## [Written task]
Copy out verbatim the entries from the line with "Given: Star the Balanced profile as default" up to and including the line with "Uncheck the No".

Records from a collection:

....

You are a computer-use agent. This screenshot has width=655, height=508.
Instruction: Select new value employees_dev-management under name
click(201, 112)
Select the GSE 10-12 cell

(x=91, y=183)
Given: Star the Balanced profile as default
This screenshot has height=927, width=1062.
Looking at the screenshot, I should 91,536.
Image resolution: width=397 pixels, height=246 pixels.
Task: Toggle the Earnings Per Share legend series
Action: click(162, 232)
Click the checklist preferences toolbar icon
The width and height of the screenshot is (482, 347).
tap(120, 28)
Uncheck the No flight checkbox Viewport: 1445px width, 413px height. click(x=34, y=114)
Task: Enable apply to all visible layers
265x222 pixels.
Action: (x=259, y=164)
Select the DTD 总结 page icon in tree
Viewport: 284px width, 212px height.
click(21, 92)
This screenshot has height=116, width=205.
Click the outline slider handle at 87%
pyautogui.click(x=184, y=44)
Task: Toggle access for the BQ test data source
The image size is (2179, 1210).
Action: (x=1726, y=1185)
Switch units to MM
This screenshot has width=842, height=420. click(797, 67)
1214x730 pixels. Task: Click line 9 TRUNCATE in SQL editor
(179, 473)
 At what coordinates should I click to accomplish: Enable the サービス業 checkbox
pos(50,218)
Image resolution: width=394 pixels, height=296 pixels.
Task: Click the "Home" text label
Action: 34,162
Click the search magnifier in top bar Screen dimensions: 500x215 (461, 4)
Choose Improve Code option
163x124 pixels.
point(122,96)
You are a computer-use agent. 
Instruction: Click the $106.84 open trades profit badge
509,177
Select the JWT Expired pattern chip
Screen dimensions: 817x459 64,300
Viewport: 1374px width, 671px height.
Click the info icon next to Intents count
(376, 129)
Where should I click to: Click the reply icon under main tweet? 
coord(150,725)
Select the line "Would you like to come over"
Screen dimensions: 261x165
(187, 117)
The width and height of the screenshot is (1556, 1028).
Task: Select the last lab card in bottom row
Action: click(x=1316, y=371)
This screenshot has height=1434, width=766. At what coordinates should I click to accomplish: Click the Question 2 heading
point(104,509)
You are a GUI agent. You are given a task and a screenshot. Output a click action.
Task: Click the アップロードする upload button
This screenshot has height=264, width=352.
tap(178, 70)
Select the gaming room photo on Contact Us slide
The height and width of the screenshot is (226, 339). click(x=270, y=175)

....

## [Exercise answer]
Given: Star the Balanced profile as default
This screenshot has height=927, width=1062.
Looking at the screenshot, I should 91,536.
Image resolution: width=397 pixels, height=246 pixels.
Task: Toggle the Earnings Per Share legend series
Action: click(162, 232)
Click the checklist preferences toolbar icon
The width and height of the screenshot is (482, 347).
tap(120, 28)
Uncheck the No flight checkbox Viewport: 1445px width, 413px height. click(x=34, y=114)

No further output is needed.